片頭痛と脳梗塞との関連については、過去様々な研究がなされてきました。
45歳未満で前兆のある片頭痛を有する女性では脳梗塞発症リスクが2倍、さらに喫煙と経口避妊薬の内服により7〜9倍に増加する他1)2)3)、50歳未満の前兆のある片頭痛を有する女性では年12回以上の発作がある事で2〜10倍に増加するというデータがあります。4)
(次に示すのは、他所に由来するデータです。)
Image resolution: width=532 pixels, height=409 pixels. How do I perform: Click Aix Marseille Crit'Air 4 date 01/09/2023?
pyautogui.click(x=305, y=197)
しかし、この年齢層は元々脳梗塞発症率が10万人あたり5〜10人と極めて少ないため、高血圧症、糖尿病、脂質異常症、喫煙、ピルの服用などの危険因子がなければ、片頭痛単独で脳梗塞のリスクになるとは必ずしも言えません。
過剰に心配せず、片頭痛治療薬で発作回数をコントロールし、喫煙や経口避妊薬を避ける、生活習慣病の予防を勧めています。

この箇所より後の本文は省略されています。